BEGIN Data provided
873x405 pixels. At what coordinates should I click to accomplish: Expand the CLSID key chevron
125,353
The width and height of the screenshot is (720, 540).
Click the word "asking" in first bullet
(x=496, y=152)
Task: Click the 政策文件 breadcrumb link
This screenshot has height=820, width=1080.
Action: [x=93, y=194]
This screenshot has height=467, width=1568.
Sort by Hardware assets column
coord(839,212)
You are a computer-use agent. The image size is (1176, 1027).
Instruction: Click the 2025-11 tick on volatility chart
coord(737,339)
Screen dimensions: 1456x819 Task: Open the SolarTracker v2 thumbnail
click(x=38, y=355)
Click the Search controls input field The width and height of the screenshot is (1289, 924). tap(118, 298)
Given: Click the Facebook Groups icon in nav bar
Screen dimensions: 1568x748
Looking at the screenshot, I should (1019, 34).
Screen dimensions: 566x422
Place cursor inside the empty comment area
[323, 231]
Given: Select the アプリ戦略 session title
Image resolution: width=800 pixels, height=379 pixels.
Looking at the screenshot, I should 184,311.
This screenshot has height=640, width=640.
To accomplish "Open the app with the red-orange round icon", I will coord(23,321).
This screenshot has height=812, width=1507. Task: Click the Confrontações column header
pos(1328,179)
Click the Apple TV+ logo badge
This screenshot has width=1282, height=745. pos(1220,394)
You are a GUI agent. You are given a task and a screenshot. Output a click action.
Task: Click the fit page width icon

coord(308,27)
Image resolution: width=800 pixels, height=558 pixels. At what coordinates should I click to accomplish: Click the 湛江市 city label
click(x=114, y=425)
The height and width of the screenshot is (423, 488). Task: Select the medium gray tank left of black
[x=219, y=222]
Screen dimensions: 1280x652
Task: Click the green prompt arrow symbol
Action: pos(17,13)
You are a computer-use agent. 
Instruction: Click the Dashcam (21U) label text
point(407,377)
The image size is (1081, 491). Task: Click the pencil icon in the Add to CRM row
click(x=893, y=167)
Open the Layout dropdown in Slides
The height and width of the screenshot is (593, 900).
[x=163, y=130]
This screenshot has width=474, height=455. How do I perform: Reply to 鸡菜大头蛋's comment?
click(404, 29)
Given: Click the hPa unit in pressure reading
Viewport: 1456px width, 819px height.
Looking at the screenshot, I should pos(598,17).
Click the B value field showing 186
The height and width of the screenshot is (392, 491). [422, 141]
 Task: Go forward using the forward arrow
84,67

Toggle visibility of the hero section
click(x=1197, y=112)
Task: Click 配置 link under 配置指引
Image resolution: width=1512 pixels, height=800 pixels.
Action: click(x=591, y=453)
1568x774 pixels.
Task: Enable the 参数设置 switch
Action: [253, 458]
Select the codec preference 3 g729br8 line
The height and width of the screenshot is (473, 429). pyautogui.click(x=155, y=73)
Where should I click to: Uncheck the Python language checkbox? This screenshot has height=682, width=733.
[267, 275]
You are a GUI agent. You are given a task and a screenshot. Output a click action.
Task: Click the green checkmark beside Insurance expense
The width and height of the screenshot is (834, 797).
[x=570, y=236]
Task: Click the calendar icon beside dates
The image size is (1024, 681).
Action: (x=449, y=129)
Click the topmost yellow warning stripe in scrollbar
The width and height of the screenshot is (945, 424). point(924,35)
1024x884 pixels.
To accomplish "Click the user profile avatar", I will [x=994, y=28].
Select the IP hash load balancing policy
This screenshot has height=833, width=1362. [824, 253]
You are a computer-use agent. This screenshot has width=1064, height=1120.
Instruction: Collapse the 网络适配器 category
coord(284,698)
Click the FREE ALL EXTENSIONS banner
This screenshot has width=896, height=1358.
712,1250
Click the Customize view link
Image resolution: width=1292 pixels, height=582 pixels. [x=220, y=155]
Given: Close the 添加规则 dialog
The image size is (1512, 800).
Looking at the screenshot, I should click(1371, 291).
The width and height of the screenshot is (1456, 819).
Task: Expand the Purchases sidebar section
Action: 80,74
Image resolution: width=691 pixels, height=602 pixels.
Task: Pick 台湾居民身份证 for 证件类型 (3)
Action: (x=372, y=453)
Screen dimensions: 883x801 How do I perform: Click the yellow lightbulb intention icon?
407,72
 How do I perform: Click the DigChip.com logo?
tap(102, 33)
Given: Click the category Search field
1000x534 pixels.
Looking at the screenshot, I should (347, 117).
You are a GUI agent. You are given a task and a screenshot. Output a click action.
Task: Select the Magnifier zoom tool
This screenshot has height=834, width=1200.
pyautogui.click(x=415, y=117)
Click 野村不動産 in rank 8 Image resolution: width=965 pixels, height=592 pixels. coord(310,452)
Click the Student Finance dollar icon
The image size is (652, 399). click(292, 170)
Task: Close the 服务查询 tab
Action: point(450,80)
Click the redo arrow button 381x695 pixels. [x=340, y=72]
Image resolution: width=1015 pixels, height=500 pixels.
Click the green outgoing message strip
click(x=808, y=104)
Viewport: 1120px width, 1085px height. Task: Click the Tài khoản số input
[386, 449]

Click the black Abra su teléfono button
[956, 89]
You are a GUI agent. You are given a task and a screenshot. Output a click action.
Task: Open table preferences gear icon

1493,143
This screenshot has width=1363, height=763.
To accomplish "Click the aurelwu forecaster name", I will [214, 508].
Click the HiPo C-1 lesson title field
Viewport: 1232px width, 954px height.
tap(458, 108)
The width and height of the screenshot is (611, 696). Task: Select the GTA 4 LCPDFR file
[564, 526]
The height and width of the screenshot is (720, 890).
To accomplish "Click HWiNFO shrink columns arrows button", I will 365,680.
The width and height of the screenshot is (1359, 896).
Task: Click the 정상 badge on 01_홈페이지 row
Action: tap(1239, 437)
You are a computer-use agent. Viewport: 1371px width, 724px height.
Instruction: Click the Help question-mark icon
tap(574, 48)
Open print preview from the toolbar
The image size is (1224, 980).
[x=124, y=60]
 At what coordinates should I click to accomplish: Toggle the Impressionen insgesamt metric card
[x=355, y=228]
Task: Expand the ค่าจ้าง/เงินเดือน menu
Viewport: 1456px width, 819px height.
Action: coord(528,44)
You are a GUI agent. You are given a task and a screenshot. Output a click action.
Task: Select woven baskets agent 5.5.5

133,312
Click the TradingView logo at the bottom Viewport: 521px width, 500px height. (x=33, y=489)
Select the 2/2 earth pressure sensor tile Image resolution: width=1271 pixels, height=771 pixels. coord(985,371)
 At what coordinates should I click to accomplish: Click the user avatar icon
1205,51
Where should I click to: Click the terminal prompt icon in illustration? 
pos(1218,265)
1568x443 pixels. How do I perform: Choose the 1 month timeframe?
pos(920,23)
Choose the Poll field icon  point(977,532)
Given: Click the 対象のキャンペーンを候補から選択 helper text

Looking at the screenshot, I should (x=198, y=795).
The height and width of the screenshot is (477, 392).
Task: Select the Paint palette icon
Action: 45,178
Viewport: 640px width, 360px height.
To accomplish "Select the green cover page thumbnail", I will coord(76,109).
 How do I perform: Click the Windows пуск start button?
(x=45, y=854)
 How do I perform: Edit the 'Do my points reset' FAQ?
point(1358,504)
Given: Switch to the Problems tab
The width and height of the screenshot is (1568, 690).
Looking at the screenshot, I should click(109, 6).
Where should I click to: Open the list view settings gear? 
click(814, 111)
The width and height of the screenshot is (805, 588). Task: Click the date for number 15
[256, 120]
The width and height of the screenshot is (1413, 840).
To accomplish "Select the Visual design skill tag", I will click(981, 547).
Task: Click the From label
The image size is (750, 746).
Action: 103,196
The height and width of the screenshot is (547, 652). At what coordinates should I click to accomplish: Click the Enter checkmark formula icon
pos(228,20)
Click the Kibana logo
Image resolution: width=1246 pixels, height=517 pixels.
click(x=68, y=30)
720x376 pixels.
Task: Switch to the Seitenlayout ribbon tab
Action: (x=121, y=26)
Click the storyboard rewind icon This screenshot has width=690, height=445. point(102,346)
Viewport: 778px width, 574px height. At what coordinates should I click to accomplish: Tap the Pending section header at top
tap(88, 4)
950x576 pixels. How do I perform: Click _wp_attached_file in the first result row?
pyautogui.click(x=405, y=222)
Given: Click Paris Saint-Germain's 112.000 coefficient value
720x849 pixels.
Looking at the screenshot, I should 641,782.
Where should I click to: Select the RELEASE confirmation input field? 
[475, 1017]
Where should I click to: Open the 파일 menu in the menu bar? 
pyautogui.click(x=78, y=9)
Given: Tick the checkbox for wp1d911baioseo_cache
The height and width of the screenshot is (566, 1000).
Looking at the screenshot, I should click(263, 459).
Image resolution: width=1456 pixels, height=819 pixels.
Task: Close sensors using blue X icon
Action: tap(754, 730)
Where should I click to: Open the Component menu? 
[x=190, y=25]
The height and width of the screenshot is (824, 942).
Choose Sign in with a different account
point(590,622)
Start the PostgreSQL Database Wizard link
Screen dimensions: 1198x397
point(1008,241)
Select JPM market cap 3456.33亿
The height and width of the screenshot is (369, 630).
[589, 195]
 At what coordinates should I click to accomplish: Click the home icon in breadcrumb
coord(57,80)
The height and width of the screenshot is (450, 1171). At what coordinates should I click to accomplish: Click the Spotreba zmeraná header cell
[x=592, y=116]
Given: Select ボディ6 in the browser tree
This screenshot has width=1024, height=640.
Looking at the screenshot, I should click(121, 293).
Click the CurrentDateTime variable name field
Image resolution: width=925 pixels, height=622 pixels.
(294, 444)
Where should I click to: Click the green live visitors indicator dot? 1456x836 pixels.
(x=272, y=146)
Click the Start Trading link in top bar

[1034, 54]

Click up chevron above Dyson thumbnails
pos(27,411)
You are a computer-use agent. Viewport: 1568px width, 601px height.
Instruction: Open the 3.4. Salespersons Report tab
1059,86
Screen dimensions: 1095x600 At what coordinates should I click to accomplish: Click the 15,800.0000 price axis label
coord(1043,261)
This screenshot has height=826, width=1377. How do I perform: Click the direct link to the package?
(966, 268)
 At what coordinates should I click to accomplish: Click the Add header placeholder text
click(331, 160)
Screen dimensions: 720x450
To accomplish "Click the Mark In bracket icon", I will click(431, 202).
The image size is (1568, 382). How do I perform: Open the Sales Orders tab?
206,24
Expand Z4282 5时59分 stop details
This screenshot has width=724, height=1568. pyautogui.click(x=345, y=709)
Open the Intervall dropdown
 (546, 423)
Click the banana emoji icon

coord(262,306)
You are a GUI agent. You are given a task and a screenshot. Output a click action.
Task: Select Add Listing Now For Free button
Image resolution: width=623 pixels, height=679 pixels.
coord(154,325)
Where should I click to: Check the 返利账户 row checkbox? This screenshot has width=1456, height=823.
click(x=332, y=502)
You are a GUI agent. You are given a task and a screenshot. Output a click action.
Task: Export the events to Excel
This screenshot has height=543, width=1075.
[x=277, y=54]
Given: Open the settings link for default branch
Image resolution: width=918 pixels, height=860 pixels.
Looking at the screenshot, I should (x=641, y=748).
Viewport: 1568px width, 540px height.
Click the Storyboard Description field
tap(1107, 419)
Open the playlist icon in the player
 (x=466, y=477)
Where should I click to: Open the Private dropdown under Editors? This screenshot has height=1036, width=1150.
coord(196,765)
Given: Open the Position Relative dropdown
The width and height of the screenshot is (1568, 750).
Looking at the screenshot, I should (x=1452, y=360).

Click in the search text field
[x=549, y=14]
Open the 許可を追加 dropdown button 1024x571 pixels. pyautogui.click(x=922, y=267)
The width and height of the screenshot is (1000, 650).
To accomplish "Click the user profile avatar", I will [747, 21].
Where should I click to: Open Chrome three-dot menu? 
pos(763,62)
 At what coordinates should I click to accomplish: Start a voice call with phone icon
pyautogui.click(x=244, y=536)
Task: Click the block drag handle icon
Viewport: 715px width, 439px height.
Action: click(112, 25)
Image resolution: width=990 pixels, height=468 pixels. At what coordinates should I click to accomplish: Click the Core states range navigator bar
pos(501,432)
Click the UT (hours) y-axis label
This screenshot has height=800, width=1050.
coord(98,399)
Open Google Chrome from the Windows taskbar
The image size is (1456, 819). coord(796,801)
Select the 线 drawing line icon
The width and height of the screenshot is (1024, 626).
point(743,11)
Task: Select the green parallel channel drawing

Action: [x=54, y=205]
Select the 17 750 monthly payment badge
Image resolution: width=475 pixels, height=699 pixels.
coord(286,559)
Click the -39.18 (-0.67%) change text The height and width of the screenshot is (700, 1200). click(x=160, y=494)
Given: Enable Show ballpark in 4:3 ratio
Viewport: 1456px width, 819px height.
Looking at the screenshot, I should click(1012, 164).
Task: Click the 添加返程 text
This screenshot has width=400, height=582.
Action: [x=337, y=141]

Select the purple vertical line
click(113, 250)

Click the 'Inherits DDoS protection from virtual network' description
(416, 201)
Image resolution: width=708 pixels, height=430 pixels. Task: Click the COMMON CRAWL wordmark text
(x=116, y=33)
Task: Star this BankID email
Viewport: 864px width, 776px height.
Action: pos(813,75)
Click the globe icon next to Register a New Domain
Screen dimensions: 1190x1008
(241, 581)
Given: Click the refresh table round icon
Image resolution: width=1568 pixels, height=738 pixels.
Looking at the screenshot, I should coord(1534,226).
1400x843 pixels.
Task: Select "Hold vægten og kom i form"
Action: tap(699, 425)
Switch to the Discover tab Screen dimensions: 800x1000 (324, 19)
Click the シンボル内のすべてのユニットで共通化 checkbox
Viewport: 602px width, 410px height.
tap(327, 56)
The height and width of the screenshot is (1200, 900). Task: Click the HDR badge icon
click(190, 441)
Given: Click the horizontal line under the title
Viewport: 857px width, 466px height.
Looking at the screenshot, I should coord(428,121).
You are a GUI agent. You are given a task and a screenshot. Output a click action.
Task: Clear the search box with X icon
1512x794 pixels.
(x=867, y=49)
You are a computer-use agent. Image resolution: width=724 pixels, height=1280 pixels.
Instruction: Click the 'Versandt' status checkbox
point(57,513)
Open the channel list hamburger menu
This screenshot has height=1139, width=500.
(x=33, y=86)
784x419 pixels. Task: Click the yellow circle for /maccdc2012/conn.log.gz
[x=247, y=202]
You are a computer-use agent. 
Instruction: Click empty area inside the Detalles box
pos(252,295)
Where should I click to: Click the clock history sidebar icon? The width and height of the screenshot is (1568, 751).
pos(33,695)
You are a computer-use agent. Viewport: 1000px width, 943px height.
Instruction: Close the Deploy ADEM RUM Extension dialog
END Data provided
*Goal of the exercise:*
Copy out the entries verbatim, starting from the first line and ending with the line containing "point(407,377)", both ends included.

*Result:*
873x405 pixels. At what coordinates should I click to accomplish: Expand the CLSID key chevron
125,353
The width and height of the screenshot is (720, 540).
Click the word "asking" in first bullet
(x=496, y=152)
Task: Click the 政策文件 breadcrumb link
This screenshot has height=820, width=1080.
Action: [x=93, y=194]
This screenshot has height=467, width=1568.
Sort by Hardware assets column
coord(839,212)
You are a computer-use agent. The image size is (1176, 1027).
Instruction: Click the 2025-11 tick on volatility chart
coord(737,339)
Screen dimensions: 1456x819 Task: Open the SolarTracker v2 thumbnail
click(x=38, y=355)
Click the Search controls input field The width and height of the screenshot is (1289, 924). tap(118, 298)
Given: Click the Facebook Groups icon in nav bar
Screen dimensions: 1568x748
Looking at the screenshot, I should (1019, 34).
Screen dimensions: 566x422
Place cursor inside the empty comment area
[323, 231]
Given: Select the アプリ戦略 session title
Image resolution: width=800 pixels, height=379 pixels.
Looking at the screenshot, I should 184,311.
This screenshot has height=640, width=640.
To accomplish "Open the app with the red-orange round icon", I will coord(23,321).
This screenshot has height=812, width=1507. Task: Click the Confrontações column header
pos(1328,179)
Click the Apple TV+ logo badge
This screenshot has width=1282, height=745. pos(1220,394)
You are a GUI agent. You are given a task and a screenshot. Output a click action.
Task: Click the fit page width icon

coord(308,27)
Image resolution: width=800 pixels, height=558 pixels. At what coordinates should I click to accomplish: Click the 湛江市 city label
click(x=114, y=425)
The height and width of the screenshot is (423, 488). Task: Select the medium gray tank left of black
[x=219, y=222]
Screen dimensions: 1280x652
Task: Click the green prompt arrow symbol
Action: pos(17,13)
You are a computer-use agent. 
Instruction: Click the Dashcam (21U) label text
point(407,377)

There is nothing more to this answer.